The basic chart formations in Point & Figure include double bottom sell and double top buy. The primary aim of the P&F is to showcase the larger picture of the market. Their formations are simple form breakouts. Time frame and box value are two factors on which their usage depends. Objectivity and simplicity are two major advantages that sprout from Points and Figure Charting 

One can change simple trading systems by utilising simple trading systems. On P&F charts through the following basic signals. 

PS:- The unique method of constructing P&F charts removes the insignificant information from the present data and displays a clear picture by showcasing beneficial objectivity. It helps in controlling the trade numbers and stops overtrading and emotional trading. Thus, it casts away the bigger issue of discretionary trading. 

Once basic patterns are understood by a trader, there are several basic signals that find the ground for excellence. These signals are used for running scanners and building systems for filtering commodities, stocks, indices, forex and other instruments from the rest. 

Here is the list of the following signals:- 

  • Double bottom sell signal
  • Double top buy signal
  • Triple top buy signal
  • Catapult buy signal
  • Triple bottom sell signal
  • Bull trap
  • Catapult sell signal
  • Bullish broadening pattern
  • Beartrap
  • Bearish broadening pattern
  • Low pole pattern
  • High pole pattern
  • Diagonal triple top
  • Bearish pattern that reversed
  • Diagonal triple bottom
  • Bull tap variation
  • Bullish pattern that reversed
  • Long-tail down
  • Beartrap variation
  • Long-tail up

There are several more patterns that reinstate the necessity of Points and figure charting. 


Points and Figure Charting is gaining popularity yet again, as it offers a different approach to trading to traders. If you are using brokers like TradedWell, Brokereo, 101investing, and others, chances are better for profit booking in the financial market. These brokers thin the chances of losses and show better ways of trading to traders. However, Points and Figure Charting requires deep study and research for understanding before applying. 


What is the use of Points and Figure charting?

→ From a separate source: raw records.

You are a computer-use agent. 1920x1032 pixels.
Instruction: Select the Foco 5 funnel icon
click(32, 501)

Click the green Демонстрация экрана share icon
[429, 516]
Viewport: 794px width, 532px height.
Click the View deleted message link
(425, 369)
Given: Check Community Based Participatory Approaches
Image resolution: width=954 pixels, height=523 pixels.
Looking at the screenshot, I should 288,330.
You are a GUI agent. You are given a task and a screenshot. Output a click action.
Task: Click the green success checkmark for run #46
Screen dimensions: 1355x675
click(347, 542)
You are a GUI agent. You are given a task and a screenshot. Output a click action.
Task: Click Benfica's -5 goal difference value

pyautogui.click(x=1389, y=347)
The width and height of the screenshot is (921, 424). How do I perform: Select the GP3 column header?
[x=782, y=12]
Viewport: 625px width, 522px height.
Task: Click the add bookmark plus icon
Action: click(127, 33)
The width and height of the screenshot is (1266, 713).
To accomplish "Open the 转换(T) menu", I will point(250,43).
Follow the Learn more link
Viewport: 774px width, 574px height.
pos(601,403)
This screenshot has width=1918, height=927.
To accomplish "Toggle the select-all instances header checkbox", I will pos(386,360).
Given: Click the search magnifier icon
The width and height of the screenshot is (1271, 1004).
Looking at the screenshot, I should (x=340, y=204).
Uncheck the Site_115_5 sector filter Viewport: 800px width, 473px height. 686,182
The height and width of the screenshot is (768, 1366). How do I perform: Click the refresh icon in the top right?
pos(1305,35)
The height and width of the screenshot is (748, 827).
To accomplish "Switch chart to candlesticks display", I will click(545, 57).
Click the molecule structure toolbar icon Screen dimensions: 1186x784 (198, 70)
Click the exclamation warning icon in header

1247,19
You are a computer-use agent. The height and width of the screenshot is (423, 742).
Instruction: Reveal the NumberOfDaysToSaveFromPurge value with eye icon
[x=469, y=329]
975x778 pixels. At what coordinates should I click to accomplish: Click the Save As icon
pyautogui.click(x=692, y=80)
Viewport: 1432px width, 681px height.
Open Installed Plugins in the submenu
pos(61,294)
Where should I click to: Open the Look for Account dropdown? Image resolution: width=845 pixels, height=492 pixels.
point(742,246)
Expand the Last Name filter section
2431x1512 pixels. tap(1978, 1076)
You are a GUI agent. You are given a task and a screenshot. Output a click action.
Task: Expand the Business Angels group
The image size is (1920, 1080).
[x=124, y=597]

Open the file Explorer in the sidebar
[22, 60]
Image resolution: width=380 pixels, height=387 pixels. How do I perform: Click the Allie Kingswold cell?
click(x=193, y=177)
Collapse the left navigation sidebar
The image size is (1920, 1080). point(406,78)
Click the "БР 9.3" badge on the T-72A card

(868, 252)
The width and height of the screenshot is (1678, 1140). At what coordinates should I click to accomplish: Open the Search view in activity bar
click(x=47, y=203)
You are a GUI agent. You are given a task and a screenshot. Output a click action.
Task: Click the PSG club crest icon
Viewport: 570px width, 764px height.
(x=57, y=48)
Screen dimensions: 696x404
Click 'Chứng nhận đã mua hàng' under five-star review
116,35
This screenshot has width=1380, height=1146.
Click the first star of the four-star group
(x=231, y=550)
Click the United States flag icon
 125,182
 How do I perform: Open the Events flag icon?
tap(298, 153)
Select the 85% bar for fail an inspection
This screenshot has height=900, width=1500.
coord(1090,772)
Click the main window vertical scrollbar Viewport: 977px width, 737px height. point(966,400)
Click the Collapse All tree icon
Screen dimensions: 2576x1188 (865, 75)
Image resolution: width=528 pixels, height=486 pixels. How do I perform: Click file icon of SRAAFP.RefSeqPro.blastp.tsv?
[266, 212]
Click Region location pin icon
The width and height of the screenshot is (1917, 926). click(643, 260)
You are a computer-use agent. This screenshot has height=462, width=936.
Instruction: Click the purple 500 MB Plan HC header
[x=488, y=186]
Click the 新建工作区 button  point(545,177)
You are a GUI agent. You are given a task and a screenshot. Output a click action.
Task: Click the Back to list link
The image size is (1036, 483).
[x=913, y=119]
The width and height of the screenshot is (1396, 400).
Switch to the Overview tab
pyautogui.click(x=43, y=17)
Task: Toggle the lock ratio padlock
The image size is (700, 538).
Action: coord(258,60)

The P&F chart has been there for more than a century. Before the incarnation of modern-day technology, it was the most popular chart that was simple to use and helped traders to receive the desired result. Now, once again, people are realising its utility of providing great information through multiple chart patterns that it exhibits to its users. If someone wants to learn great trading skills, these charts are useful. 

Define Point & Figure?

There are two columns in Points and Figure charting, X and O which exhibit the filtered price movements in the market. It is a disciplined yet powerful method of identifying emerging and current trends. 

What is Point & Figure pattern?

It is a type of charting technique precisely used in technical analysis. The charting does not offer plot price against time but displays changes in direction by plotting different columns on price fall (O) and price rise (X).